Thoughts from a top-down raglan


  1. Good things take time. I have spent more hours on this Improv than I have on any other item for myself. There have been days when my wrists and shoulders ached from repetitive motion. Not all garments come with a deadline, so this won’t always be the case, but it will remain true that if it’s worth having… it’s worth making.
  2. Similarly, it’s worth it to do things right. My #rippingforjoy moments weren’t nearly as dramatic as some of my other  co-KAL participants, but I definitely had to do (and re-do, and re-do) several parts to get them just right. Nobody wants to yank out five hours of stockinette stitch… but nobody wants to have a sweater in her closet that doesn’t fit right. Rip it out. Try again.
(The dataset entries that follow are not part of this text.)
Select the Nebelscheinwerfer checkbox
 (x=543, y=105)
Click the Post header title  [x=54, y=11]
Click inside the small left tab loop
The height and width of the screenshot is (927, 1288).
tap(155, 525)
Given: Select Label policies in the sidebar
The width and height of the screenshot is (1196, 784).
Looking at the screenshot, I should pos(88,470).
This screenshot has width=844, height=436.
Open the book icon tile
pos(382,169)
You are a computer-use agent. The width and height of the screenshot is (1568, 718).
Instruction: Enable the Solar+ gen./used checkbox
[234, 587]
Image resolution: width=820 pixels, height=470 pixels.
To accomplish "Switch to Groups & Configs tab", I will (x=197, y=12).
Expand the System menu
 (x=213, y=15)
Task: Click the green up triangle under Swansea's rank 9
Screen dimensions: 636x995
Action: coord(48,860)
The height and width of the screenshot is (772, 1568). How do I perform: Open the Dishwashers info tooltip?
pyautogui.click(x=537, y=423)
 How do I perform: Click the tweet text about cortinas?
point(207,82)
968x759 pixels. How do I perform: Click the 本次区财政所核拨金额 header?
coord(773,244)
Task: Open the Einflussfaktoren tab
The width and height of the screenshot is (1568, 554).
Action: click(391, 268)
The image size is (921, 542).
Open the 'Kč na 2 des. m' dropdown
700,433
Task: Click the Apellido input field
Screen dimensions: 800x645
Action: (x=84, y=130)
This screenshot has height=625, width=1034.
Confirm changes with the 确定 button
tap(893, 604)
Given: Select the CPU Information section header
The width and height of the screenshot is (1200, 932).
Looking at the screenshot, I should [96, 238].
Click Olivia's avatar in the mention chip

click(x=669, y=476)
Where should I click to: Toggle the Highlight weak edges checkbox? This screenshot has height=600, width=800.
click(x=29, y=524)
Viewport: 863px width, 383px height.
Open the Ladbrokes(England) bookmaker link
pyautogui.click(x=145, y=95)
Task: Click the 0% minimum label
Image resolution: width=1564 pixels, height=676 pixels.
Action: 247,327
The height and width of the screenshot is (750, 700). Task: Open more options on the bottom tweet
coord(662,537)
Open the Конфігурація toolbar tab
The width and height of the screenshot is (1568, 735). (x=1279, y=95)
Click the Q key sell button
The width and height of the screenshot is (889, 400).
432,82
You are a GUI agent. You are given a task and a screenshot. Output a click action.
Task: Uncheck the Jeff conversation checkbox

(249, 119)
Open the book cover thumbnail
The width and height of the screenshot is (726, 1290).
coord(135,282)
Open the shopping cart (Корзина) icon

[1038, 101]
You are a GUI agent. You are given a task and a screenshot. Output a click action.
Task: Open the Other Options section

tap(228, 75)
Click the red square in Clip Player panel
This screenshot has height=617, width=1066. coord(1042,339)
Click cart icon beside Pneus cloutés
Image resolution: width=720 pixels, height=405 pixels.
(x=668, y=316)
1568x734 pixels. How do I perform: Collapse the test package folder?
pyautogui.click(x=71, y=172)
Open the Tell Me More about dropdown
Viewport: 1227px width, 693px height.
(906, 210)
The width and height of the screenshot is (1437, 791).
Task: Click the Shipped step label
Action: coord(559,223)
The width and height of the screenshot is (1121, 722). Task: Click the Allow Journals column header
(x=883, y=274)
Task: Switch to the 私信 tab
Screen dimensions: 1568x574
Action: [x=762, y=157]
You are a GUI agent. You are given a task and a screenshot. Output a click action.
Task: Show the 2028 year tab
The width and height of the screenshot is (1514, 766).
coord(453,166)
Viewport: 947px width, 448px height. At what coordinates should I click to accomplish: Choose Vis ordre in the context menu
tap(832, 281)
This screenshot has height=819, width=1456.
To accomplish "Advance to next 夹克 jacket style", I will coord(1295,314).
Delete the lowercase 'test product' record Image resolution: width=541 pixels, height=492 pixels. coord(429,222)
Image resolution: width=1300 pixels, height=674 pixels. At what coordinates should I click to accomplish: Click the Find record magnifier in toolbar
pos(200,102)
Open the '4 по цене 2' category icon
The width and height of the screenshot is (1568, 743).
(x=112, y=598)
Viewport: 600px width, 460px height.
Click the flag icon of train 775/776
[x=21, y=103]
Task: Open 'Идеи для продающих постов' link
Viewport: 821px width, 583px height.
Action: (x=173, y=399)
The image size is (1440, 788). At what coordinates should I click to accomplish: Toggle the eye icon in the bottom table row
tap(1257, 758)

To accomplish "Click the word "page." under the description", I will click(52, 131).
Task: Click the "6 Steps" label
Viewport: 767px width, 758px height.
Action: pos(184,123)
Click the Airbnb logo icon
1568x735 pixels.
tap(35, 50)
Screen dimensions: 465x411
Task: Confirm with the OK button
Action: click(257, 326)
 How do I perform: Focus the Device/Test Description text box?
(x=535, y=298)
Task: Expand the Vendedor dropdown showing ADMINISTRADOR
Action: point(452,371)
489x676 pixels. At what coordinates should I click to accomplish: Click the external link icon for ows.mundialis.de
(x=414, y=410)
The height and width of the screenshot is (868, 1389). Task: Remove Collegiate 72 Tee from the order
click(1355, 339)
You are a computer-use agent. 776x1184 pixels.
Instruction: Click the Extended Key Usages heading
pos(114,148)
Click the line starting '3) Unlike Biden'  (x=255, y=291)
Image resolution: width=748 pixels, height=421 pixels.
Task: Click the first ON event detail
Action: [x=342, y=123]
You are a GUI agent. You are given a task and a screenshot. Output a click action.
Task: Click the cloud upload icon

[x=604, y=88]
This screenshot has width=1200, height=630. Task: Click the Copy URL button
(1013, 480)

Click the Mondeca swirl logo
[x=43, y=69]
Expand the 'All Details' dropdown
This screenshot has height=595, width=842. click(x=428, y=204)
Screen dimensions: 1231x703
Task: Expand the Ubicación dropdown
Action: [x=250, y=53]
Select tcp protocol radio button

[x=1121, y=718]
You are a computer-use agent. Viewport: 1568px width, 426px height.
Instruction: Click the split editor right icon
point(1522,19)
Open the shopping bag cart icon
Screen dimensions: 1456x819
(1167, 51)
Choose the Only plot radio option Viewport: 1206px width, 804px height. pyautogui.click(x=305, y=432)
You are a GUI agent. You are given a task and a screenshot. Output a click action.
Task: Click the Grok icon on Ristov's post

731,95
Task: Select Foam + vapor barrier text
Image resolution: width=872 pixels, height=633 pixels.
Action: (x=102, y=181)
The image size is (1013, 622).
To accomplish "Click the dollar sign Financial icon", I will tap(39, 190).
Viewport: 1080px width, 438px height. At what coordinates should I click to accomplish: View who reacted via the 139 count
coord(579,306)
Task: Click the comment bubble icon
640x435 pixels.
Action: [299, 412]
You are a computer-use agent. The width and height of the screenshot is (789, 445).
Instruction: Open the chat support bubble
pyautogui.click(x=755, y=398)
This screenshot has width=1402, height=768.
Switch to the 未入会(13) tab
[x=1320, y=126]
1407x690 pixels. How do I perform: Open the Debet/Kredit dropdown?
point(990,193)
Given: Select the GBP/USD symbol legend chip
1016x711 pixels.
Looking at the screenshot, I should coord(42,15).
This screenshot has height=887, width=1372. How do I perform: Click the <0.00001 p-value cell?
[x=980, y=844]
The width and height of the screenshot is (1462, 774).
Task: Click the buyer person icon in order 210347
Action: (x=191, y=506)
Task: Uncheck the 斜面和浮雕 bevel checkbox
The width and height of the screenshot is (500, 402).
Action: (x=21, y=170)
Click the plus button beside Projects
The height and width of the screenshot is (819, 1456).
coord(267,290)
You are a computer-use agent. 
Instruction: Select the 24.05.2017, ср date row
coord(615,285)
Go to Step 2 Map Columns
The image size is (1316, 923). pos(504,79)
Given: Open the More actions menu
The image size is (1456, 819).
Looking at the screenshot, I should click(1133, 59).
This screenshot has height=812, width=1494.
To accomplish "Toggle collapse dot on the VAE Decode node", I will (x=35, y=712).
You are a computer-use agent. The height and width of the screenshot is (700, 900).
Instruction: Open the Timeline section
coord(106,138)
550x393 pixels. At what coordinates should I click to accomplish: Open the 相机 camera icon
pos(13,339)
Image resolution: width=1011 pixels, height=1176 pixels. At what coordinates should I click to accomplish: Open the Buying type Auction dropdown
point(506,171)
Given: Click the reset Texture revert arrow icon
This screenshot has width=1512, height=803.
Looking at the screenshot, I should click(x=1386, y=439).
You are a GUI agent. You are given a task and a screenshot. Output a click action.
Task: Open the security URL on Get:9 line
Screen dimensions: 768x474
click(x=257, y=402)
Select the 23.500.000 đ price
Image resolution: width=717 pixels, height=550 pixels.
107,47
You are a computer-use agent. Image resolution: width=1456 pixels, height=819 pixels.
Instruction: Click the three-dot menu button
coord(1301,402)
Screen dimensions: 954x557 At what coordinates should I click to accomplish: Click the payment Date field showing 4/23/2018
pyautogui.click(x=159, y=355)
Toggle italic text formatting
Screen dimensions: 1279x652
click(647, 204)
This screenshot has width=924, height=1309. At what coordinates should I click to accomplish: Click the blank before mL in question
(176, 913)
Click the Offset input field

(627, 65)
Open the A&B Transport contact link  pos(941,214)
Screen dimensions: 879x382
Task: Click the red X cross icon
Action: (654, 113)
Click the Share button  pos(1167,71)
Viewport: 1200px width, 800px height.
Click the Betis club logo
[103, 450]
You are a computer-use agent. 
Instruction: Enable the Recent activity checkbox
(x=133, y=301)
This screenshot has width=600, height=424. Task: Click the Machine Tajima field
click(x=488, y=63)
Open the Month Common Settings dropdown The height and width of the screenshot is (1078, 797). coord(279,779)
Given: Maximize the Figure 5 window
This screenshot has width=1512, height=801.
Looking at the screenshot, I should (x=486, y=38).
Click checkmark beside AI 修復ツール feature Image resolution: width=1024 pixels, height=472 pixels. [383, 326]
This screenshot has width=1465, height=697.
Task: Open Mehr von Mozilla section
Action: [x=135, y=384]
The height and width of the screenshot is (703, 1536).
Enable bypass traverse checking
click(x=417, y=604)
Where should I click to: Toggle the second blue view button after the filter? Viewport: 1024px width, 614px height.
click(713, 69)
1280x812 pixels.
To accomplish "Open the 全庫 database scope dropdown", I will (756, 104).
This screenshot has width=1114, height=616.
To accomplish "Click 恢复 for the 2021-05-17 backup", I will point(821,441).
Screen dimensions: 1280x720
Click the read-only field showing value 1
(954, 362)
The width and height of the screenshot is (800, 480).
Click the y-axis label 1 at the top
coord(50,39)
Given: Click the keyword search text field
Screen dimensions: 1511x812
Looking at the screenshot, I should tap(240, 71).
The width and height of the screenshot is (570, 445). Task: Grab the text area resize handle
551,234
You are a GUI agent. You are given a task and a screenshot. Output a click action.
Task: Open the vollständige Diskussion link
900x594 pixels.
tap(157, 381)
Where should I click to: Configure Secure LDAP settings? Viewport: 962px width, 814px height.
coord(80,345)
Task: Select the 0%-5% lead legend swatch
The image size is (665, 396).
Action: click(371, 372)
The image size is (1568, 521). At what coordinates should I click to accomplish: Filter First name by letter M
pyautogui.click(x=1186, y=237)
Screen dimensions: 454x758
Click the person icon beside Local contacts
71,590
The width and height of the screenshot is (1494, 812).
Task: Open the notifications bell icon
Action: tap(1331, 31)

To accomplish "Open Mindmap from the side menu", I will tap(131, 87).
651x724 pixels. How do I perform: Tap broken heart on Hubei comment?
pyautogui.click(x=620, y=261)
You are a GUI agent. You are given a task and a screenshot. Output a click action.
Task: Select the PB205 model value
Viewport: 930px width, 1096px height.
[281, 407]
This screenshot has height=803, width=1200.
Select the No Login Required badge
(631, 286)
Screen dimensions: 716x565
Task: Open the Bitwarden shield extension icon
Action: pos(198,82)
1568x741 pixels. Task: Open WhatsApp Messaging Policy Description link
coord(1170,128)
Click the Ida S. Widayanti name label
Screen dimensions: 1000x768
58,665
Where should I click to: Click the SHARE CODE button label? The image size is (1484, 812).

  3. Finish as you go. In her comprehensive tutorial, Karen Templer suggested completing the neck band shortly after the yoke takes shape. This was game-changing for me. To be able to look at that finished element made the whole sweater feel more “done” the entire time and– best of all– eliminated “finishing fatigue” when all the major elements were already completed. I would also add in here that weaving in ends as you go is a delightfully easy way to cut down on final finishing.
  4. Always knit with friends when you can. I gushed about the incredible community that joined me in this sweater saga, but I’ll say it again: fiber people are the kindest people. Something that amazes me about knitters is how we don’t get jealous of one others’ work. Our world– and especially our virtual world– is a competitive one. We women compare and slander and belittle ourselves and one another if we feel like we don’t measure up. Not so with knitters. I can cheer on the semi-famous Instagrammer with complex cablework and 1,000 more likes than me because, dangit, her sweater is gorgeous! And while I might envy the talent, it manifests itself in a hunger to learn and grow my skills, rather than a comparison game. Nobody thinks I’m silly for making a simple stockinette pullover when others have intricate colorwork or tricky construction tricks. Nobody revels in someone else’s mistakes. When one frogs, we all mourn. When one completes a masterpiece, we all happy dance. The world needs more knitters.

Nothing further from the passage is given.